Intervention de Pascal Allizard

Réunion du 7 février 2023 à 14h30
Soutien du sénat à l'ukraine — Adoption d'une proposition de résolution

Photo de Pascal AllizardPascal Allizard :

Nos sanctions et nos moyens militaires contingentés, même s’ils sont technologiquement supérieurs, suffiront-ils à changer la donne ? Jusqu’où sommes-nous prêts à aller face à une puissance dotée ? Nous sommes désormais sur un terrain glissant. Les opinions publiques commencent à s’interroger, y compris aux États-Unis. La question du contrôle des armes livrées et du bon usage des aides est aussi un sujet majeur.

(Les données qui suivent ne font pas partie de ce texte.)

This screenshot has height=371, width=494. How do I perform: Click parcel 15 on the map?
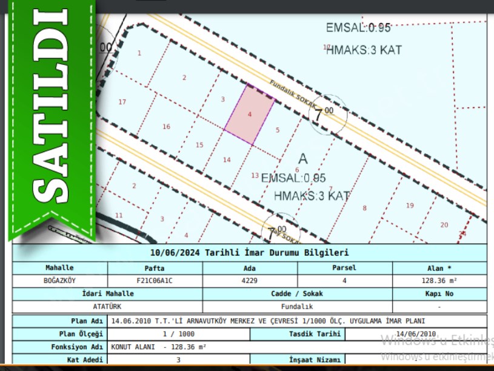pyautogui.click(x=199, y=145)
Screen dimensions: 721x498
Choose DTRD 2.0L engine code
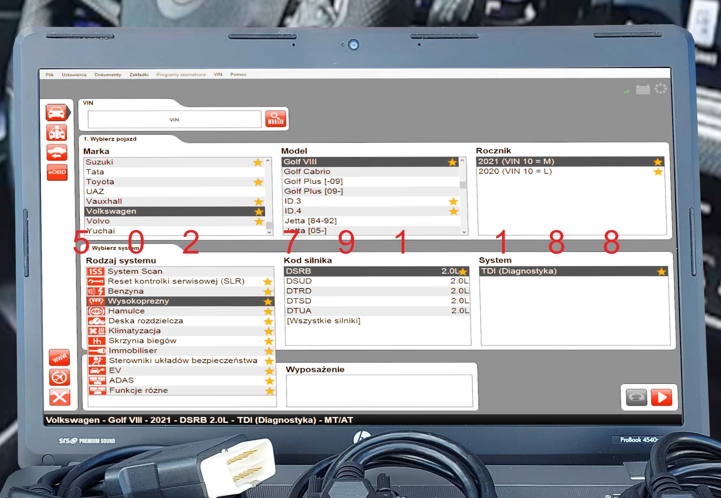click(377, 291)
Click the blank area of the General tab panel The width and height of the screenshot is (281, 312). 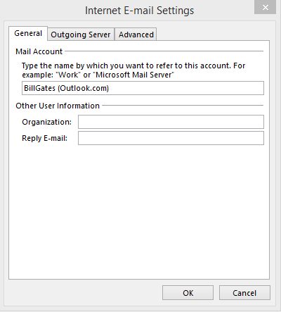(x=139, y=211)
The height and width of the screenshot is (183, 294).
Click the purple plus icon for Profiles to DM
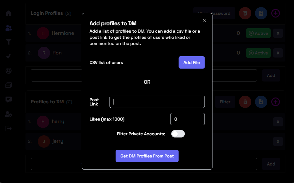(x=275, y=102)
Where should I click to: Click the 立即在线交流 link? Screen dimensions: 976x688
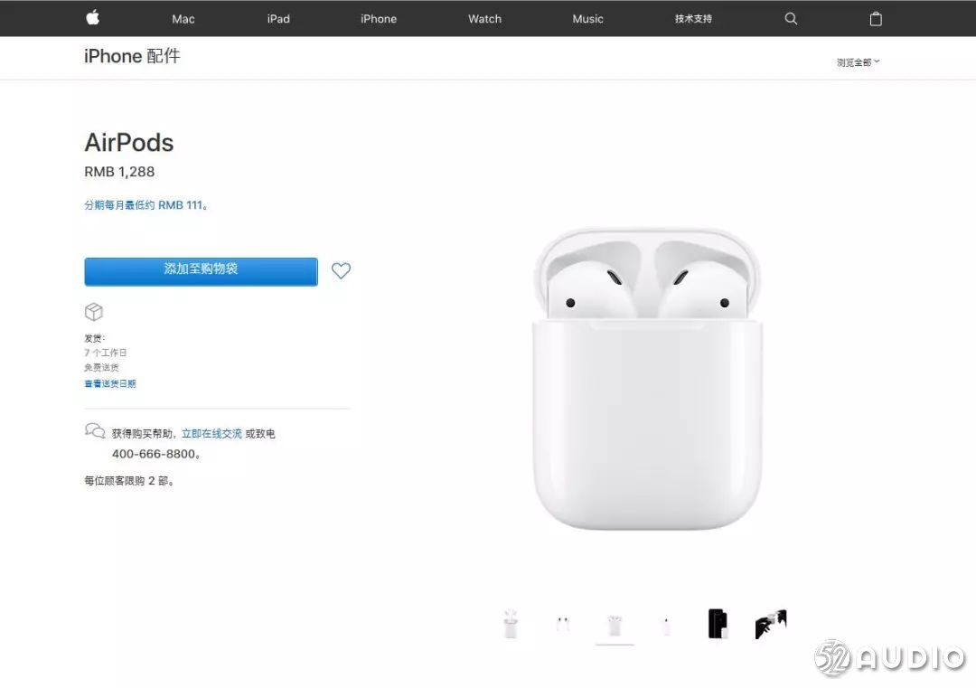211,433
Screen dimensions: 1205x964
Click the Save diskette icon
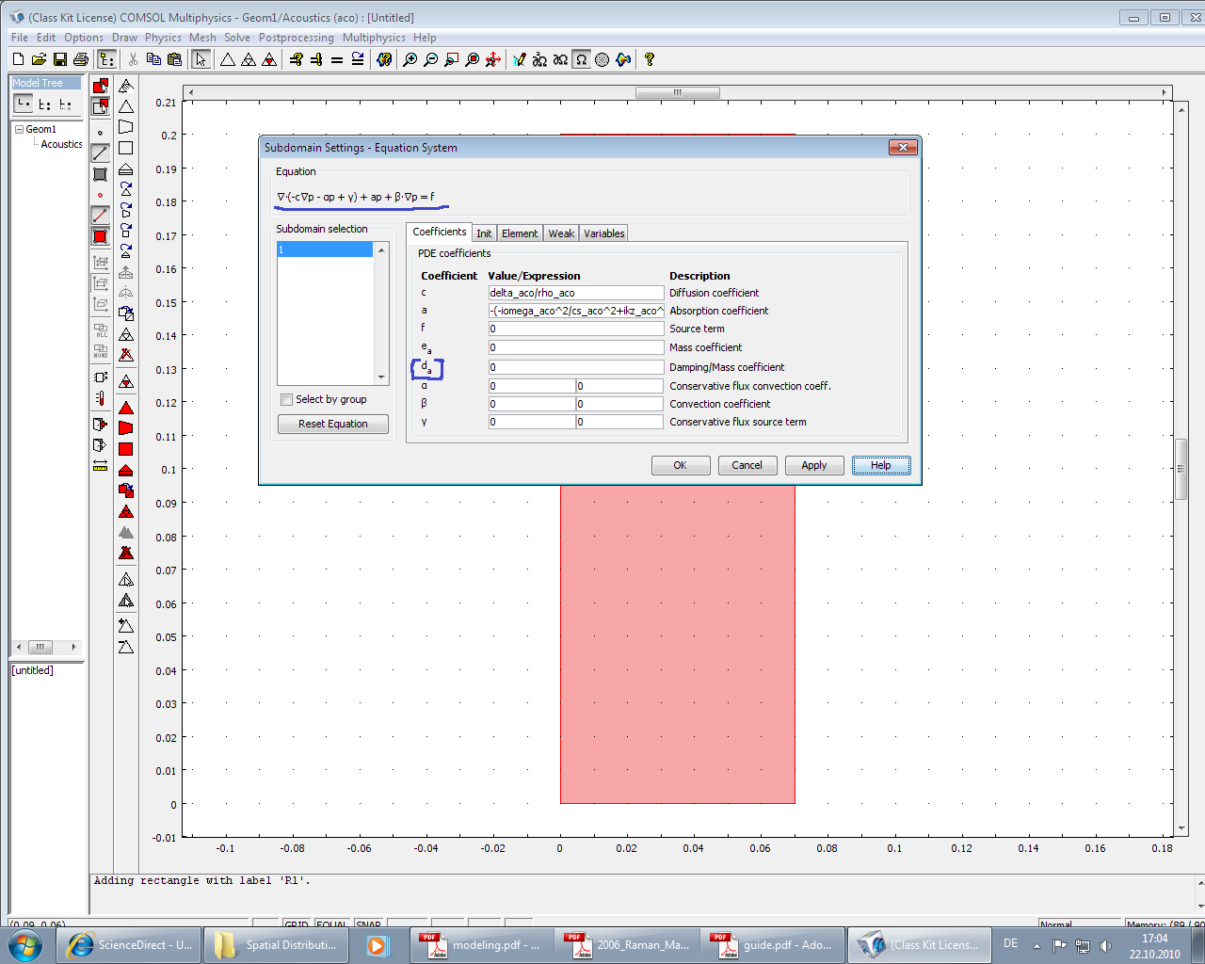click(60, 59)
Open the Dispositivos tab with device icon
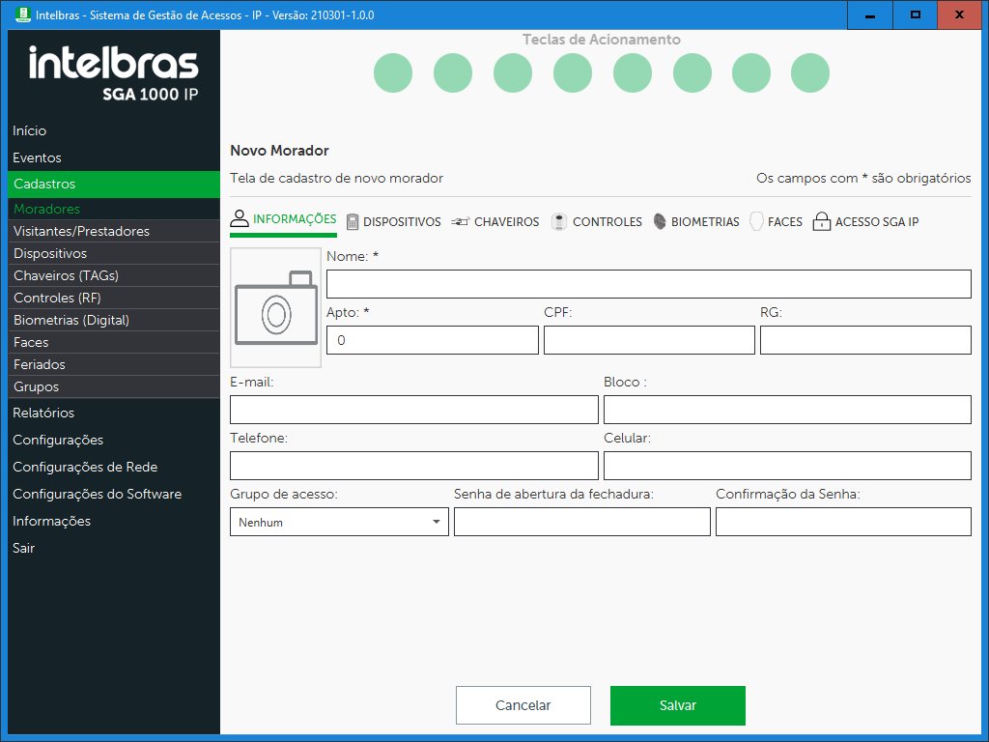This screenshot has height=742, width=989. click(x=393, y=222)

Par ailleurs, cette situation fait malheureusement le jeu de la Chine et des États-Unis. Je constate aujourd’hui combien il est judicieux pour les Chinois d’avoir mis en place des outils financiers alternatifs permettant d’échapper aux sanctions occidentales et qui peuvent être proposés à leurs alliés comme la Russie.

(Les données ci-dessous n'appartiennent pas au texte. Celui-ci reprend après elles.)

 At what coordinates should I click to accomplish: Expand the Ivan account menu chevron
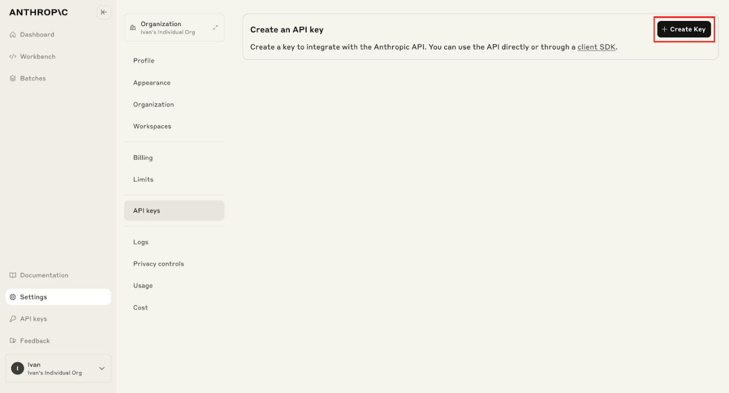pos(103,368)
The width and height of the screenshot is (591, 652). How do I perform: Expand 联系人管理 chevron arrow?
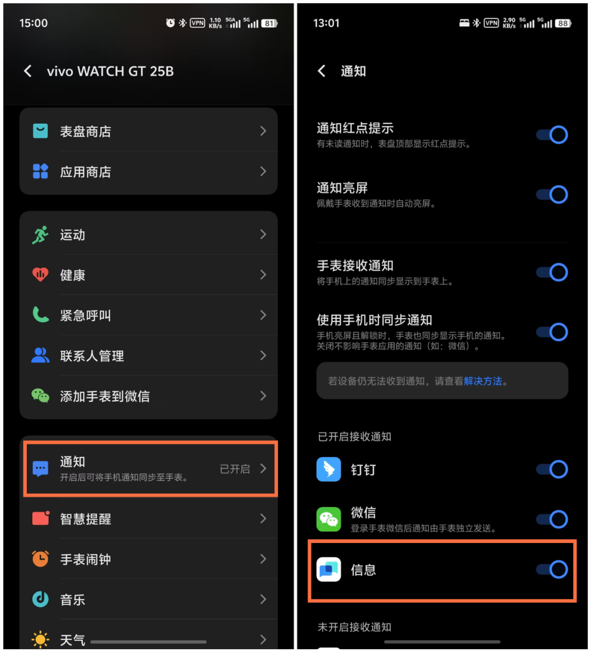pos(263,355)
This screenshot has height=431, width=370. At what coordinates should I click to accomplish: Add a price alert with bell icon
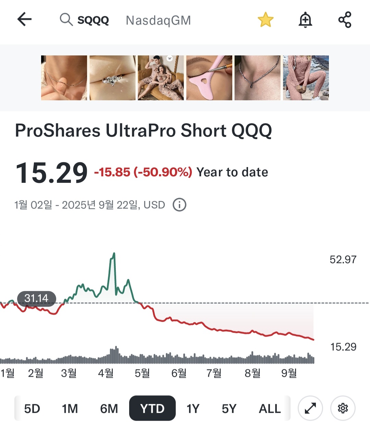tap(305, 20)
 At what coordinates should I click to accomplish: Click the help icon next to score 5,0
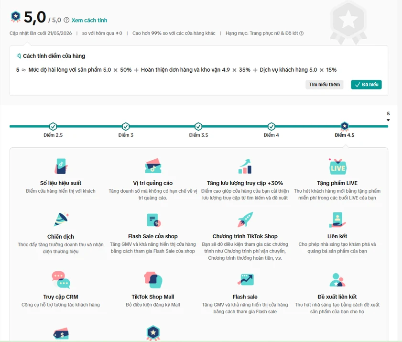[x=66, y=20]
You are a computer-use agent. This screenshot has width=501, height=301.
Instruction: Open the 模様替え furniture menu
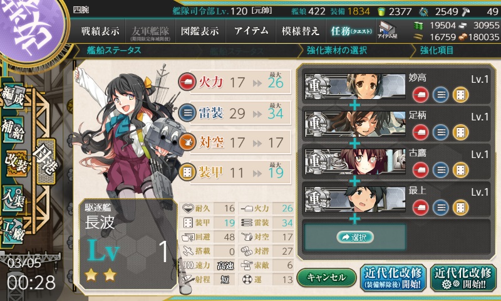tap(301, 31)
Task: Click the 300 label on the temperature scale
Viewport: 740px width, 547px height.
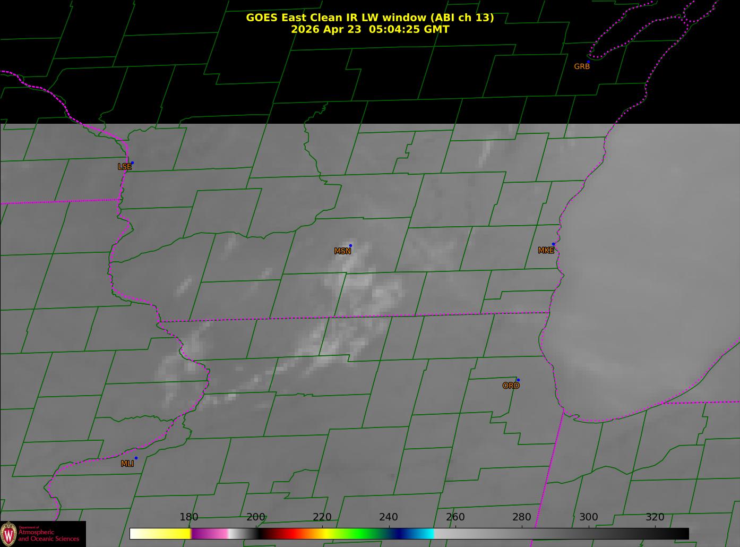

De plus, les entreprises russes se tournent vers le yuan pour leurs contrats, pratique qui pourrait durablement s’ancrer. En janvier 2023, la Russie a annoncé que la relance du marché des changes allait lui permettre de privilégier le yuan pour se « dédollariser ».

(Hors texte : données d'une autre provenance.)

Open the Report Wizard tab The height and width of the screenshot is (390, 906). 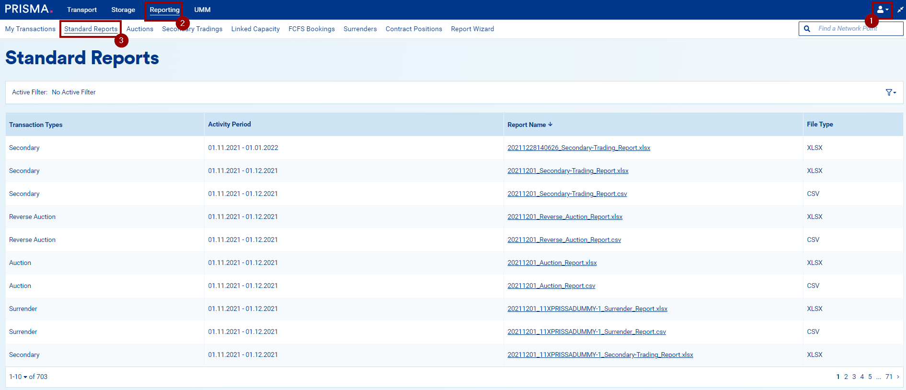coord(472,29)
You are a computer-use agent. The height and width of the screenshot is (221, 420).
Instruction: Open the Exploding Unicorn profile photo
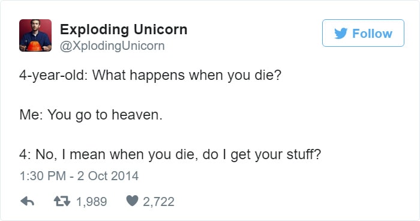[35, 35]
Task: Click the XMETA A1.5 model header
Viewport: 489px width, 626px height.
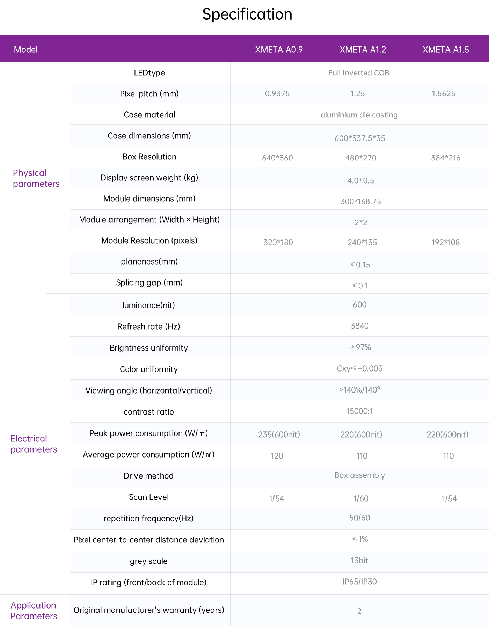Action: tap(446, 50)
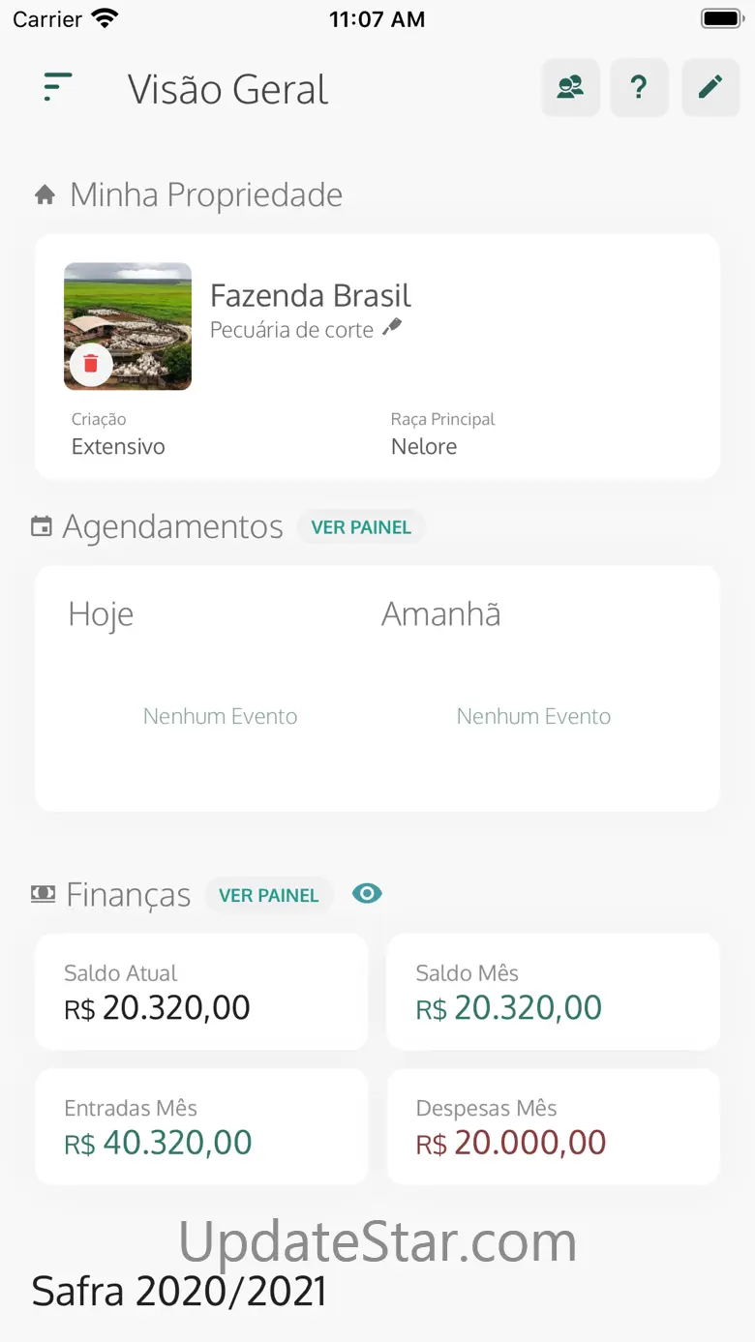Open help with the question mark button

[639, 88]
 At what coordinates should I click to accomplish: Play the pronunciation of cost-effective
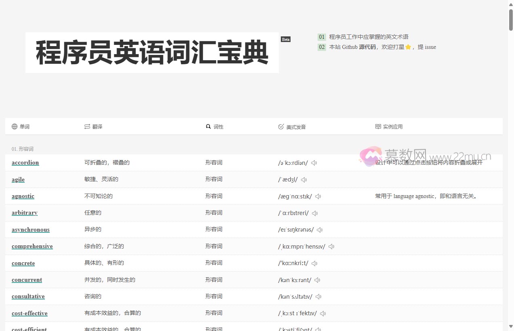(323, 313)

Les rapprochements russo-chinois dans de nombreux domaines doivent donc nous interpeller. L’Europe pourrait se trouver « cornérisée » entre deux grands axes : Chine-Russie, d’une part ; États-Unis et leurs alliés anglo-saxons, d’autre part.

La Chine se garde bien de soutenir ouvertement l’invasion russe, sans pour autant la désavouer. Et déjà, au travers de ce conflit et de la politique de sanctions qui en découle, la division du monde prend corps entre le camp occidental et le reste du monde, autour d’un pôle russo-chinois, tandis que l’ONU est de plus en plus marginalisée.

En raison des sanctions, les difficultés financières de la Russie et ses besoins en biens d’équipements de haute technologie la rapprochent encore de la Chine. Quant aux États-Unis, après une période « Trump » assez désastreuse pour leur image internationale et l’évacuation difficile et non concertée de Kaboul, ils ont amorcé un réengagement en Europe, malgré la primauté accordée à la zone indo-pacifique. À la faveur de la guerre en Ukraine, dans toute l’Europe, les achats sur étagère de matériel américain se multiplient. À terme, c’est l’avenir de la base industrielle et technologique de défense (BITD) européenne et française qui est en jeu.

Si les Européens, à juste titre, ont montré une certaine unité et une vraie fermeté face à la Russie, je ne suis pas sûr qu’ils aient gagné en crédibilité dans la mesure où la plupart d’entre eux considèrent que seuls l’Otan et les États-Unis sont en capacité de les protéger. L’Europe-puissance est encore loin et Washington n’a aucun intérêt à une trop grande autonomie politique et militaire européenne.

Pour la France, le chemin de crête est étroit : tout en gardant ouverts les canaux de dialogue, il semble important de tenir une ligne de fermeté vis-à-vis de l’agresseur russe, de poursuivre le soutien au peuple ukrainien, mais également de porter une attention plus soutenue aux actions indirectes menées par la Russie en Afrique francophone et dont nous sommes la cible.

Le moment venu, il faudra aussi, en lien avec nos partenaires, aider à la reconstruction de l’Ukraine et aux réformes nécessaires, notamment en matière d’État de droit, de lutte contre la corruption et d’économie.

Nous voterons cette proposition de résolution.